And my friend and colleague John Fitch mentioned to me that if n is odd, like one, three, five, or seven, then it's known as an odd-tuple. Which isn't a very funny story, that's why I told you John told me that particular story. But the whole idea is this is an n-tuple. And the whole idea again is what? That an n-tuple makes sense, even when n is greater than three.
The whole name of the game of functions of several real variables-- in terms of modern mathematics, in terms of the language of n-tuples-- is that a real valued function of several, where by several you mean more than one, real variables is simply a function in which the input is an n-tuple and the output is a number. OK?
That's what this whole thing is all about. And because of that, when we then abbreviate the n-tuple, we use x with a bar under it. Let's call it x-bar. Rather than x with the arrow over it, since arrows may be inappropriate. Now what do I mean by inappropriate? Well I mean that even in the case of one, two, or three dimensions, you might be thinking of say the radius, and the height of a cylinder, rather than as an arrow.
And in more than three dimensions-- for most of us at least-- it's difficult to visualize what we would mean by an arrow. So we just use the bar underneath. Now again, the major point is notice this-- I keep saying the major point. I guess there's a lot of major points about this.
Remember that we did not call arrows "vectors". We did not call arrows "vectors" until we defined a structure on the arrows. Remember what we did? We told what it meant for two arrows to be equal, we told how we added two arrows, and we told how we multiplied an arrow by a scalar.
In a similar way, we will not call n-tuples a structure until we tell how to equate a pair of n-tuples, how to add a pair, and how to multiply an n-tuple by a number.

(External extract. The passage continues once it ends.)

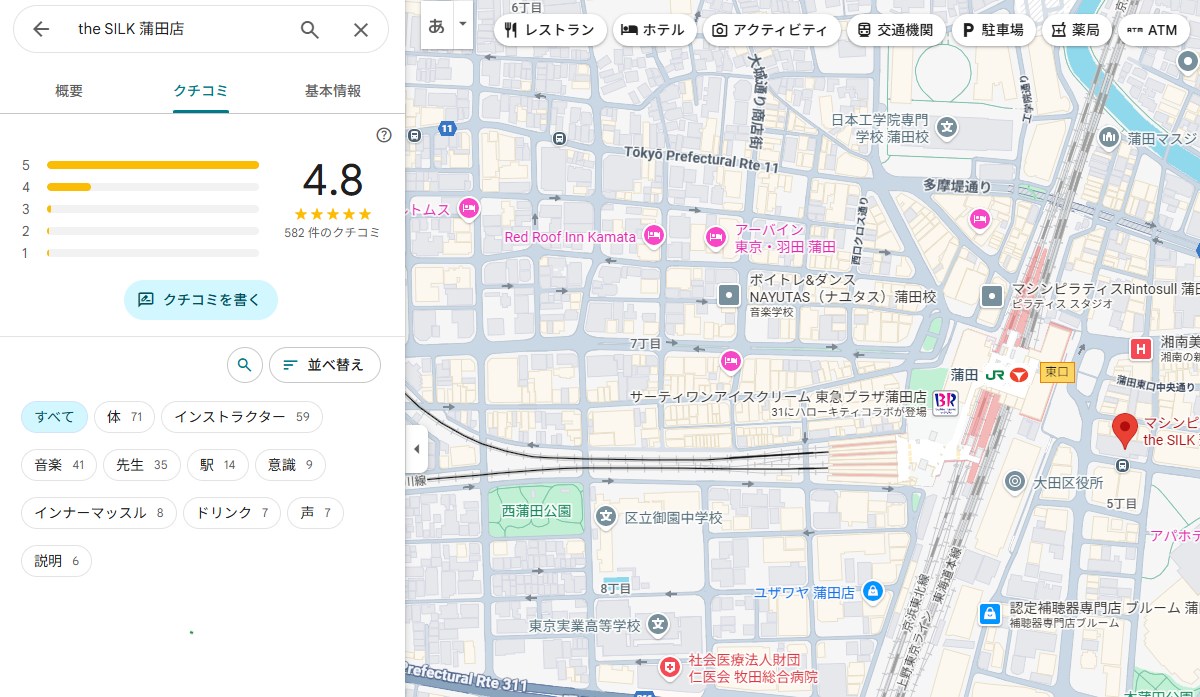
Task: Open the input method dropdown arrow
Action: click(462, 24)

By the way, the structure that we wind up with is then called an n-dimensional vector space, or more concisely, n-space.
And the idea works like this-- let's pick a particular value of n. Lets just call it n. And let s sub n be the set of all n-tuples x1 up to xn, a set of what? All n-tuples of numbers x1 up to xn. Let's pick two particular members of s sub n, which we'll call a-bar and b-bar. Where a-bar is simply an abbreviation for a, the n-tuple a1 up to an; where the a1, a2 up to an, et cetera are real numbers. And b-bar is an abbreviation for the n-tuple b1. et cetera, bn; where b1 up through bn are also real numbers.

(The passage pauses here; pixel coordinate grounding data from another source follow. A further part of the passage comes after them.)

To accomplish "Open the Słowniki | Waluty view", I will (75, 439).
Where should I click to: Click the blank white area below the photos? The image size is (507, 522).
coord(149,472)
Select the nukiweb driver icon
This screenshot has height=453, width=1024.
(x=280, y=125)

Now again, here's where structure comes into play. We have already defined an n-tuple arithmetic in terms of arrows for the case when n is either one, two, or three.
Based on what happens when n is one, two, or three, we invent the following definitions. First of all, we invent the definition that a-bar equals b-bar means that the components-- meaning what? The individual members of the n-tuple-- the components of a-bar are equal to the components of b-bar, component by component.
In other words, a1 is equal to b1, a2 is equal to b2, et cetera. All the way up to what? an is equal to bn. Now, in other words again, what we're saying is that for two n-tuples to be equal, by definition, they should be equal component by component, and this is motivated by the fact that we already know that we've accepted the structural definition for the case of arrows.
Similarly, given two n-tuples a-bar and b-bar, to add them, let me define that to be the n-tuple that I get by adding component by component. In other words, to find the first component of a-bar plus b-bar, I add the first component of a-bar to the first component of b-bar. Noticing of course, that this is what? Be careful here. This is one number.
(a1 + b1) is one number. (a2 + b2) is a number. (an + bn) is a number. In other words notice that by this definition, the sum of two n-tuples is again an n-tuple.
And finally, to multiply a scalar by an n-tuple, I will agree to define that definition to mean that you multiply the n-tuple component by component by that particular scalar, or number. Notice again that all I have done here is I have obtained these three structural definitions from the equivalent situations of arrows.
And since everything that was true about arrows followed from these three basic definitions, any set up n-tuples that obeys this particular structure will also behave like the arrows did. And that's why we call it a vector space. They behave like vectors even though they can no longer be viewed as arrows. And again there are creative people who view these things as arrows.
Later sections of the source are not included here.